Tahap ketiga adalah kejutan budaya itu sendiri dan muncul ketika kebutuhan muncul untuk membangun kehidupan sehari-hari begitu kegembiraan reuni telah berlalu. Ini adalah saat di mana seseorang menyadari bahwa identitas seseorang telah diubah dan bahwa tempat itu dirindukan dan orang-orang tidak seperti yang mereka bayangkan. Protagonisme pada hari-hari atau minggu-minggu pertama hilang dan orang-orang tidak lagi tertarik untuk mendengar kisah-kisah perjalanan kita. Ini dapat menyebabkan perasaan kesepian dan isolasi terungkap. Kemudian muncul keraguan, kekecewaan dan penyesalan. Mereka yang kembali mungkin juga merasa kewalahan oleh tanggung jawab dan pilihan yang harus mereka hadapi. Kadang-kadang kecemasan yang dihasilkan ini dapat dimanifestasikan dalam iritabilitas, insomnia, ketakutan, fobia dan gangguan psikosomatik.
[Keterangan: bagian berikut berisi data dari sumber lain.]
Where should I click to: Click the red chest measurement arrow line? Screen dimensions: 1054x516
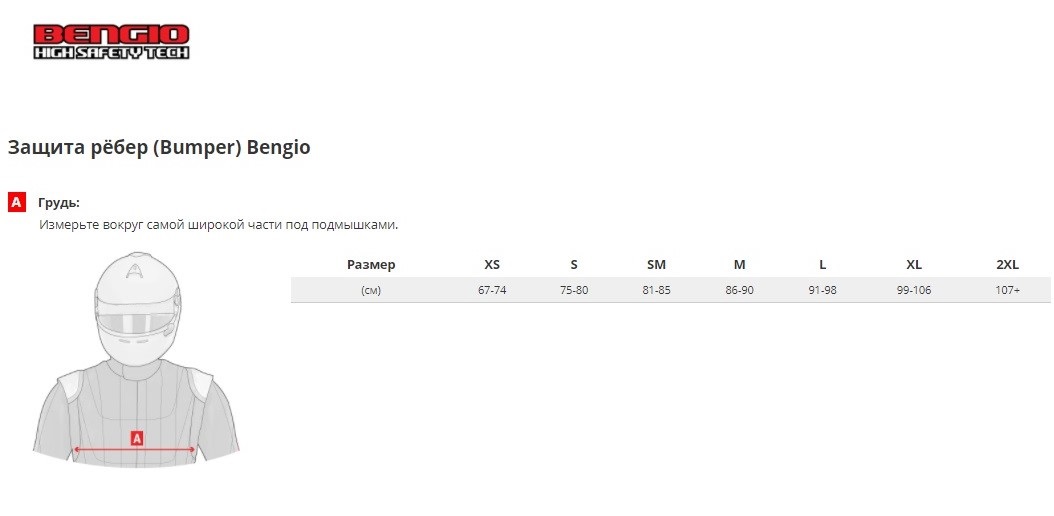point(134,449)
Tahap terakhir adalah penyesuaian dan integrasi . Pada tahap ini, orang yang kembali memobilisasi sumber daya adaptasinya untuk beradaptasi dengan keadaan baru dan kerinduan yang konstan untuk negara yang menyambutnya menghilang. Kemampuan untuk fokus pada saat ini dan bekerja menuju pencapaian proyek-proyek vital mereka kemudian diperkuat.

Idealnya adalah ketika orang yang kembali ke negaranya, dia sadar akan pengayaan yang telah diberikan oleh perjalanan itu dan pengalaman yang dia alami di negara tuan rumah. Selain itu, kembangkan kapasitas sehingga pengalaman ini menjadi sumber daya untuk usaha baru Anda. Dikatakan bahwa tahapannya tidak benar-benar linier, melainkan melalui suasana naik dan turun sampai sedikit demi sedikit stabilitas tertentu tercapai.

Referensi bibliografi:

  • Díaz, L. M. (2009). Chimera kembalinya. Dialog Migran, (4), 13-20
  • Diaz, J. A. J., & Valverde, J. R. (2014). Aproksimasi terhadap definisi, tipologi, dan kerangka teoritis dari migrasi balik. Biblio 3w: bibliografi geografi dan ilmu sosial.
  • Durand, J. (2004). Makalah teoritis tentang migrasi kembali. Notebook
  • Geografi, 2 (35), 103-116
  • Motoa Flórez, J. dan Tinel, X. (2009). Kembali ke rumah? Refleksi atas kembalinya migran Kolombia dan Kolombia di Spanyol. Dialog Migran, (4), 59-67
  • Pulgarín, S.Va C., & Mesa, S. A. M. (2015). Pengembalian migrasi: Penjelasan dari beberapa penelitian Amerika Latin dan Spanyol, Colombian Journal of Social Sciences, 6 (1), 89-112.
  • Schramm, C. (2011). Kembali dan reintegrasi para migran Ekuador: pentingnya jaringan sosial transnasional. CIDOB Journal of International Affairs, 241-260.
  • Valenzuela, U., & Paz, D. (2015). Fenomena syok budaya membalikan studi induktif dengan kasus-kasus Chili.

Carl Safina: The oil spill's unseen culprits, victims (April 2024).